Okuma metni:
Dün Habererk’te bir haber gördüm. Beynimden vurulmuşa döndüm.
Önce bir hatırlatma yapayım:
13 Eylül târihli “Tuvalı Helen’in Zırvaları” başlıklı yazımda Sabah yazarı Hilâl Kaplan’ın “Kültürel Mirasımıza Körlüğümüz Sürecek mi?” başlıklı yazısına dikkat çekerek “Durup dururken bu yazı nereden çıktı? Doların düşmesi için ne bedel ödeyeceğiz?” diye sormuş ve eski hastalığın nüksettiğini ifade etmiştim.
Neydi eski hastalık? Taraf’da yazdığı yıllarda Türk târihine ve Türk kültürüne haset etmek. Çanakkale Zaferi yıldönümünde tek bir kere şehidlerimizi rahmetle anmayıp, “Masalsı anlatım” diyerek zaferi tahfif etmek. En mühimi, her 24 Nisan’da Çanakkale kara savaşları zamanında soykırım yazılarıyla bu zafere gölge düşürmek.
Peki, hastalık nasıl nüksetti?
Mezkûr yazar, Truva ve Hitit medeniyetine gözümüzü açmamızı istiyordu.
Çanakkale mirasına kör ol, Truva’ya, Hitit’e gözünü aç! Garip değil mi?
Hani bir reklam vardı. Bir böcek “Taktik değiştirmişlerrrrr!” diye bağırıyordu.
Evet, taktik değiştirmişler. Çanakkale’yi kötülemek tutmadı. Kötülersen bu millet, inadına sâhip çıkıyor. En iyisi, başka bir şeyi öne çıkarıp unutturmak.
Bu taprakların medeniyetlerin beşiği olduğuna itirâzımız yok. En son biz geldik ve bu topraklarda bir medeniyet inşâ ettik. Bu topraklar bizim. Bedeli kanla ödendi. Nokta!
Geçin Brunson’u, McKinsey’i! Elin oğlunun tek derdi var. Anadolu’daki eski medeniyetleri öne çıkarıp Türk-İslâm medeniyetini unutturmak. Yeni Haçlı seferi, işte bu!
İçimizdeki Truva atları da buna hizmet ediyorlar.
Medeniyetler ittifakı diye bir şey yok!
Dinlerarası dialog safsatası bunun içindi!
Elimden geldiği kadar, bir Haçlı seferi olan sinemadaki tehlikelere dikkat çekiyorum. Kapadokya’ya göz diktiler. Fitne fücür dolu filmler çekiyorlar. Buranın asıl sâhiplerinin Hristiyan milletler olduğunu, ince ince işliyorlar. Karadeniz’de, Ege’de ayrı ayı ayrı oyunlar dönüyor.

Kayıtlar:
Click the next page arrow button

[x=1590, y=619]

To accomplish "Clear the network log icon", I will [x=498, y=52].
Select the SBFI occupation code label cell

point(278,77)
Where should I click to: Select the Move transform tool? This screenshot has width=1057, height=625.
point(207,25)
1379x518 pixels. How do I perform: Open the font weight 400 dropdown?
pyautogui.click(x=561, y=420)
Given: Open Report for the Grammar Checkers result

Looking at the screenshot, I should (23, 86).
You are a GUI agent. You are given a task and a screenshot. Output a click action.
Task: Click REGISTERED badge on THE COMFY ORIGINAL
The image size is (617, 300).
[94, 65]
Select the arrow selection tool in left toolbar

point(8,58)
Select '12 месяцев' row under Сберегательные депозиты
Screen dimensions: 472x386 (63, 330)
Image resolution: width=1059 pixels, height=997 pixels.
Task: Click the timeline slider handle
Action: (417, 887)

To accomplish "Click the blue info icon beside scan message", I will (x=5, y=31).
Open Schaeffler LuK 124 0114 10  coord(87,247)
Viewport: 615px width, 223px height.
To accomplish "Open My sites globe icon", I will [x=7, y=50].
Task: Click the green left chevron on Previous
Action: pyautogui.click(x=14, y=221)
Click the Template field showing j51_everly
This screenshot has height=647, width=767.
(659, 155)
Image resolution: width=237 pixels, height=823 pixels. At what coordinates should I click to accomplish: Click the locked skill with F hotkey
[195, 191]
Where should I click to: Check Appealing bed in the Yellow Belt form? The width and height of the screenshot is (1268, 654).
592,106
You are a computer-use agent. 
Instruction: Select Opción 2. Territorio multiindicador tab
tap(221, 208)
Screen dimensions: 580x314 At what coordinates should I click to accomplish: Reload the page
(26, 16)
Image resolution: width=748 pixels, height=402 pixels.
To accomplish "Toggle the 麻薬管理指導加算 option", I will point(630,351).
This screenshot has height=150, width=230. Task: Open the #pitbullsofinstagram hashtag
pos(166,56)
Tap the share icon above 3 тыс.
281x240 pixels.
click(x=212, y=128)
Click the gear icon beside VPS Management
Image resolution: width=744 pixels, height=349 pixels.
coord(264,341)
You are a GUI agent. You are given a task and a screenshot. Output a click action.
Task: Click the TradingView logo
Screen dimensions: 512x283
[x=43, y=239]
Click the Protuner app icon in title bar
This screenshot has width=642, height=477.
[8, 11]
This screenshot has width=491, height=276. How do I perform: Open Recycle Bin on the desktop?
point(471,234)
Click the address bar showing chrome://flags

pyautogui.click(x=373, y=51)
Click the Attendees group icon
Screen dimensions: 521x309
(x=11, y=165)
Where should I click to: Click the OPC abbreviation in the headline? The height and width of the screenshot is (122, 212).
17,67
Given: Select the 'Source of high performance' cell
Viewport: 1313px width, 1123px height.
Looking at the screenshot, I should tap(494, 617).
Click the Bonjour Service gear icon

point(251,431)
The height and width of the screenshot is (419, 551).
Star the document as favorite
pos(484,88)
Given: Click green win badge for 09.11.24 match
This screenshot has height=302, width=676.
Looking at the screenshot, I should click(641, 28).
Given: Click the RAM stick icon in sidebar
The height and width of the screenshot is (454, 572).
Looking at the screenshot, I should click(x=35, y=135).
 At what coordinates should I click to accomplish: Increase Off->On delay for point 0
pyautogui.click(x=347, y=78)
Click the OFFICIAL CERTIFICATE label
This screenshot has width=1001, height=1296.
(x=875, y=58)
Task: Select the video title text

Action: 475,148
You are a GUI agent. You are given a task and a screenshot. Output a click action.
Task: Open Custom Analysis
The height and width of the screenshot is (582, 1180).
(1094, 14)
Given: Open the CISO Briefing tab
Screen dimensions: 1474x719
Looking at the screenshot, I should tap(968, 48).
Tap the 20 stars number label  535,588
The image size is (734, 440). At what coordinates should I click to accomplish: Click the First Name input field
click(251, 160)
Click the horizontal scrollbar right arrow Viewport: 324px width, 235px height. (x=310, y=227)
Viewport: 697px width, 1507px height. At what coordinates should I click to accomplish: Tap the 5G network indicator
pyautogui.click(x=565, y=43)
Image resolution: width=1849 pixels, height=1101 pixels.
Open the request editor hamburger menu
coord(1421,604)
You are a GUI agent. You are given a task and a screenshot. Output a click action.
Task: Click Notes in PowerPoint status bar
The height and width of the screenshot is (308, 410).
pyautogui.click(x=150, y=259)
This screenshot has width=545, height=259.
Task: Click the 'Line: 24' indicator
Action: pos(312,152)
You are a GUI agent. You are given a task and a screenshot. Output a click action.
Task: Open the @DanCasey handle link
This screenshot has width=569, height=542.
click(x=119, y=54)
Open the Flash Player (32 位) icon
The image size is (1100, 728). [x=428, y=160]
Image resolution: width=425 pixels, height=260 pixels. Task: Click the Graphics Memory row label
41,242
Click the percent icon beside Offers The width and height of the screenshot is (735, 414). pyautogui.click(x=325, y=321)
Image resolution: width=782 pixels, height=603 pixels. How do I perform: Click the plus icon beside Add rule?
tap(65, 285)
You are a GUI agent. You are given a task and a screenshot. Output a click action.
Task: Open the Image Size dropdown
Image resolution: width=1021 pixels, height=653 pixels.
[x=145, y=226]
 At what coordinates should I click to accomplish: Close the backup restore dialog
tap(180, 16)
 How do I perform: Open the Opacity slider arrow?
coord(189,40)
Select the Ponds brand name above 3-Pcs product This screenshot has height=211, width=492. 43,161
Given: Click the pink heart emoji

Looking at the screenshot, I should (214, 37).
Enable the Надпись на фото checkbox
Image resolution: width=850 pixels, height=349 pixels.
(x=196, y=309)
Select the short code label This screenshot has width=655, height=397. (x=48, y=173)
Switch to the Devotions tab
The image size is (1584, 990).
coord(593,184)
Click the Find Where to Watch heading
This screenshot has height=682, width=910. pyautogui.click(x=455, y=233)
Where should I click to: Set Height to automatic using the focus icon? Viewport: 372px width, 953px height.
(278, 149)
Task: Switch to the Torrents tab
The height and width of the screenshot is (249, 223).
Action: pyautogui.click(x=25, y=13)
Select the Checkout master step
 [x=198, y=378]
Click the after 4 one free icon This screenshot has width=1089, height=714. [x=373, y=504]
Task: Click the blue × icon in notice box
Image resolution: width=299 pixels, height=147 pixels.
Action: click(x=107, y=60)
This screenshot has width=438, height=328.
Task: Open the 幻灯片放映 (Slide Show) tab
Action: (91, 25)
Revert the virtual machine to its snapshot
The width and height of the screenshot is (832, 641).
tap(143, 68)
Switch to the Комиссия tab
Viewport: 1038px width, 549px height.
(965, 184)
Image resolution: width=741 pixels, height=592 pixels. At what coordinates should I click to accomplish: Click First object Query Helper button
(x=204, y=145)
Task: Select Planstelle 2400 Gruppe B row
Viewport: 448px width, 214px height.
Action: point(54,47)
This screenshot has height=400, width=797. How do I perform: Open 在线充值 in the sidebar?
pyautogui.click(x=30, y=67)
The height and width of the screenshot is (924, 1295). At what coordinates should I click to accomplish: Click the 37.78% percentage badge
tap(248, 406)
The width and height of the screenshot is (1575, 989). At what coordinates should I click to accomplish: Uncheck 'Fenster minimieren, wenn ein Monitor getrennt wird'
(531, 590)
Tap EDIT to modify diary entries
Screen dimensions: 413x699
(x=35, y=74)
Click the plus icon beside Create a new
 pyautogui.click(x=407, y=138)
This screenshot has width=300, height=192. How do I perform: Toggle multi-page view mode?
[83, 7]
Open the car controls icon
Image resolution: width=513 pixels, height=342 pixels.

Alıştırma görevi 1: Kayıtlarda "Click the Template field showing j51_everly" ifadesini içeren satır ile "pos(166,56)" ifadesini içeren satır arasındaki satırları, iki uç da dahil olmak üzere, "screenshot" yerine "image" koyarak yeniden yazar mısın? Başka hiçbir şeyi değiştirme.
Alıştırma görevi 2: Kültürel miras ve yeni Haçlı seferi üzerine yazılmış köşe yazısını kaldığı yerden sürdürür müsün?

Doğru cevap 1:
Click the Template field showing j51_everly
This image has height=647, width=767.
(659, 155)
Image resolution: width=237 pixels, height=823 pixels. At what coordinates should I click to accomplish: Click the locked skill with F hotkey
[195, 191]
Where should I click to: Check Appealing bed in the Yellow Belt form? The width and height of the image is (1268, 654).
592,106
You are a computer-use agent. 
Instruction: Select Opción 2. Territorio multiindicador tab
tap(221, 208)
Screen dimensions: 580x314 At what coordinates should I click to accomplish: Reload the page
(26, 16)
Image resolution: width=748 pixels, height=402 pixels.
To accomplish "Toggle the 麻薬管理指導加算 option", I will point(630,351).
This image has height=150, width=230. Task: Open the #pitbullsofinstagram hashtag
pos(166,56)

Doğru cevap 2:
Gelelim habere…
Çorum’da Bahçelievler Meslekî ve Teknik Anadolu Lisesi bünyesinde bir grup kız öğrenci, robot takımı kurmuş. 2017 yılından itibâren Avusturalya, Çin, Kanada, Meksika, Amerika’nın yanı sıra Türkiye’de de düzenlenen Uluslararası First Robotics Competition Robot Yarışmaları’na katılmaya başlamış.
Kızlardan oluşan bu takımın adı “Hitit Angels” imiş. Angel, melek demek ama Hitit Kızları diye çevirmişler.
Bravo! Âferin! Tebrikler!
Bundan sonra Urfa’dan çıkan takıma Göbeklitepe’nin Kızları, Karadeniz’den çıkan takıma Sümele’nin Kızları, Nevşehir’den çıkanlara Kapadokya’nın Kızları, İzmir’den çıkan takıma Simirya’nın Kızları, Çanakkale’den çıkan takıma Truva’nın Kızları, İstanbul’dan çıkan takıma Bizans’ın Kızları densin.
Oh be! Sen sağ ben selâmet!
Hiç merak etmeyin, o günler geldiğinde ne ekonomik kriz kalır ne dolar tehdidi. Belki de milli paramız, dolar olur.
Yanlış anlaşılmasın, bu gencecik çocukları suçlamıyorum. Onlar, ne yaptıklarının farkında değiller.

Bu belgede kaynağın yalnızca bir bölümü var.